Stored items
*** Block opens ***

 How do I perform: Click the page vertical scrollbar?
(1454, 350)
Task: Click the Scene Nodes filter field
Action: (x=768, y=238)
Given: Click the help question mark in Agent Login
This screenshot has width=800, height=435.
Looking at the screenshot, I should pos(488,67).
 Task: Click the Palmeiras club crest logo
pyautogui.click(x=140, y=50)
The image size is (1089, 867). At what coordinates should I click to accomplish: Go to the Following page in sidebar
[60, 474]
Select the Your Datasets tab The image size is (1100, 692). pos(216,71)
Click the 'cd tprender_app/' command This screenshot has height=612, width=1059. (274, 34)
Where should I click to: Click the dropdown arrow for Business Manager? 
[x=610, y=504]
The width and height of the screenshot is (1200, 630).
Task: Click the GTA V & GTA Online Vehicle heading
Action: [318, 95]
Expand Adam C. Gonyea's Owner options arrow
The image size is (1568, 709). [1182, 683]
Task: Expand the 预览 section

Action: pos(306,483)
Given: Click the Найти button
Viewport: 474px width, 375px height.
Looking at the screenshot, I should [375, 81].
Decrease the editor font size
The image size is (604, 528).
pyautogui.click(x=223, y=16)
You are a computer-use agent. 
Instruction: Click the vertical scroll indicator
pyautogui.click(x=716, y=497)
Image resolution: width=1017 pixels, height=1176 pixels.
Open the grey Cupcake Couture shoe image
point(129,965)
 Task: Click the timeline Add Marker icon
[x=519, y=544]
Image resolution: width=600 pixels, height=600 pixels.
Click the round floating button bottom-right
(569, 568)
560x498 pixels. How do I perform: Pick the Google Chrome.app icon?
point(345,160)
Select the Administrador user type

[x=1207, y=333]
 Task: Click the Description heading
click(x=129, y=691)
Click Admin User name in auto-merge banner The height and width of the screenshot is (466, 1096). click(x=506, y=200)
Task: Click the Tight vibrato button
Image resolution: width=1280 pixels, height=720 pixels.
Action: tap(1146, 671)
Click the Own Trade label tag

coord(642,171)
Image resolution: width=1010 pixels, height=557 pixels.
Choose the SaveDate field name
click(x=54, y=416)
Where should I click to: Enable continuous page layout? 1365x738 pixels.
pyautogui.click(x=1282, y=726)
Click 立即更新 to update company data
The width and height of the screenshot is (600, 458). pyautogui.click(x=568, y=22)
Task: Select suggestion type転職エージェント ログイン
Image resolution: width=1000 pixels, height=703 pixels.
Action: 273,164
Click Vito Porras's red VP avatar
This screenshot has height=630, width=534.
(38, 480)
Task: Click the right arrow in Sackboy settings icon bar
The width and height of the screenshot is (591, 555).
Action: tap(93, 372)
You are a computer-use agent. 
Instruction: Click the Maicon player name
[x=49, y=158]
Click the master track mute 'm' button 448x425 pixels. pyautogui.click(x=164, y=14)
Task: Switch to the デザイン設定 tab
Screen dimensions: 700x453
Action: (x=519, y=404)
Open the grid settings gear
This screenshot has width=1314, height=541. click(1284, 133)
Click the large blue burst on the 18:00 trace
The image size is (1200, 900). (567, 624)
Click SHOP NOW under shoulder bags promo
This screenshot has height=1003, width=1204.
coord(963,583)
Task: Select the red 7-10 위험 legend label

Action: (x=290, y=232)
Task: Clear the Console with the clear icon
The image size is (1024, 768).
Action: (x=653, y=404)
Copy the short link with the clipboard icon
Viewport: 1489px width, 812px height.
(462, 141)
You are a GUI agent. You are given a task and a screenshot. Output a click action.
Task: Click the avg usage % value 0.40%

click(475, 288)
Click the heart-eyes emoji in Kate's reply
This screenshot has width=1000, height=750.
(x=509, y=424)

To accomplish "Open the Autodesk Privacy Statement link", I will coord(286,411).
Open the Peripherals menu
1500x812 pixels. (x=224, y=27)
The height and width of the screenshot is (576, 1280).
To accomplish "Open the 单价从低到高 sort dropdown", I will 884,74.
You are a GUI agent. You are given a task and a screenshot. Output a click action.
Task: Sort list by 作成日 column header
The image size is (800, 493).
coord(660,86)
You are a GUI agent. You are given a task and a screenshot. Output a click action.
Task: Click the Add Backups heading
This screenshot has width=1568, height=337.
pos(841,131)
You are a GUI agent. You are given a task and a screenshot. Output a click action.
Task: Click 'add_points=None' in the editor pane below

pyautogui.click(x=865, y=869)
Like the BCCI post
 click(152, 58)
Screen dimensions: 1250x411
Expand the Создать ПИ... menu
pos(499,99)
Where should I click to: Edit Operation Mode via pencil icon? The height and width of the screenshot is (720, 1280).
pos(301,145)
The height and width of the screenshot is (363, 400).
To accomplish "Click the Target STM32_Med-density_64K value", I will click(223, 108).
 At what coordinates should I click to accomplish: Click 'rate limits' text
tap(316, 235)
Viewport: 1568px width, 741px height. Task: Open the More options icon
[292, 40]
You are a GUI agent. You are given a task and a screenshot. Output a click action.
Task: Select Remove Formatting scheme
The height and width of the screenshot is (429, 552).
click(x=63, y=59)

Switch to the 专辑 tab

*** Block closes ***

* **Problem details**
Return the data exactly. Include every record.

* **Written reply**
 How do I perform: Click the page vertical scrollbar?
(1454, 350)
Task: Click the Scene Nodes filter field
Action: (x=768, y=238)
Given: Click the help question mark in Agent Login
This screenshot has width=800, height=435.
Looking at the screenshot, I should pos(488,67).
 Task: Click the Palmeiras club crest logo
pyautogui.click(x=140, y=50)
The image size is (1089, 867). At what coordinates should I click to accomplish: Go to the Following page in sidebar
[60, 474]
Select the Your Datasets tab The image size is (1100, 692). pos(216,71)
Click the 'cd tprender_app/' command This screenshot has height=612, width=1059. (274, 34)
Where should I click to: Click the dropdown arrow for Business Manager? 
[x=610, y=504]
The width and height of the screenshot is (1200, 630).
Task: Click the GTA V & GTA Online Vehicle heading
Action: [318, 95]
Expand Adam C. Gonyea's Owner options arrow
The image size is (1568, 709). [1182, 683]
Task: Expand the 预览 section

Action: pos(306,483)
Given: Click the Найти button
Viewport: 474px width, 375px height.
Looking at the screenshot, I should [375, 81].
Decrease the editor font size
The image size is (604, 528).
pyautogui.click(x=223, y=16)
You are a computer-use agent. 
Instruction: Click the vertical scroll indicator
pyautogui.click(x=716, y=497)
Image resolution: width=1017 pixels, height=1176 pixels.
Open the grey Cupcake Couture shoe image
point(129,965)
 Task: Click the timeline Add Marker icon
[x=519, y=544]
Image resolution: width=600 pixels, height=600 pixels.
Click the round floating button bottom-right
(569, 568)
560x498 pixels. How do I perform: Pick the Google Chrome.app icon?
point(345,160)
Select the Administrador user type

[x=1207, y=333]
 Task: Click the Description heading
click(x=129, y=691)
Click Admin User name in auto-merge banner The height and width of the screenshot is (466, 1096). click(x=506, y=200)
Task: Click the Tight vibrato button
Image resolution: width=1280 pixels, height=720 pixels.
Action: tap(1146, 671)
Click the Own Trade label tag

coord(642,171)
Image resolution: width=1010 pixels, height=557 pixels.
Choose the SaveDate field name
click(x=54, y=416)
Where should I click to: Enable continuous page layout? 1365x738 pixels.
pyautogui.click(x=1282, y=726)
Click 立即更新 to update company data
The width and height of the screenshot is (600, 458). pyautogui.click(x=568, y=22)
Task: Select suggestion type転職エージェント ログイン
Image resolution: width=1000 pixels, height=703 pixels.
Action: 273,164
Click Vito Porras's red VP avatar
This screenshot has height=630, width=534.
(38, 480)
Task: Click the right arrow in Sackboy settings icon bar
The width and height of the screenshot is (591, 555).
Action: tap(93, 372)
You are a computer-use agent. 
Instruction: Click the Maicon player name
[x=49, y=158]
Click the master track mute 'm' button 448x425 pixels. pyautogui.click(x=164, y=14)
Task: Switch to the デザイン設定 tab
Screen dimensions: 700x453
Action: (x=519, y=404)
Open the grid settings gear
This screenshot has width=1314, height=541. click(1284, 133)
Click the large blue burst on the 18:00 trace
The image size is (1200, 900). (567, 624)
Click SHOP NOW under shoulder bags promo
This screenshot has height=1003, width=1204.
coord(963,583)
Task: Select the red 7-10 위험 legend label

Action: (x=290, y=232)
Task: Clear the Console with the clear icon
The image size is (1024, 768).
Action: (x=653, y=404)
Copy the short link with the clipboard icon
Viewport: 1489px width, 812px height.
(462, 141)
You are a GUI agent. You are given a task and a screenshot. Output a click action.
Task: Click the avg usage % value 0.40%

click(475, 288)
Click the heart-eyes emoji in Kate's reply
This screenshot has width=1000, height=750.
(x=509, y=424)

To accomplish "Open the Autodesk Privacy Statement link", I will coord(286,411).
Open the Peripherals menu
1500x812 pixels. (x=224, y=27)
The height and width of the screenshot is (576, 1280).
To accomplish "Open the 单价从低到高 sort dropdown", I will 884,74.
You are a GUI agent. You are given a task and a screenshot. Output a click action.
Task: Sort list by 作成日 column header
The image size is (800, 493).
coord(660,86)
You are a GUI agent. You are given a task and a screenshot. Output a click action.
Task: Click the Add Backups heading
This screenshot has width=1568, height=337.
pos(841,131)
You are a GUI agent. You are given a task and a screenshot. Output a click action.
Task: Click 'add_points=None' in the editor pane below

pyautogui.click(x=865, y=869)
Like the BCCI post
 click(152, 58)
Screen dimensions: 1250x411
Expand the Создать ПИ... menu
pos(499,99)
Where should I click to: Edit Operation Mode via pencil icon? The height and width of the screenshot is (720, 1280).
pos(301,145)
The height and width of the screenshot is (363, 400).
To accomplish "Click the Target STM32_Med-density_64K value", I will click(223, 108).
 At what coordinates should I click to accomplish: Click 'rate limits' text
tap(316, 235)
Viewport: 1568px width, 741px height. Task: Open the More options icon
[292, 40]
You are a GUI agent. You are given a task and a screenshot. Output a click action.
Task: Select Remove Formatting scheme
The height and width of the screenshot is (429, 552).
click(x=63, y=59)

Switch to the 专辑 tab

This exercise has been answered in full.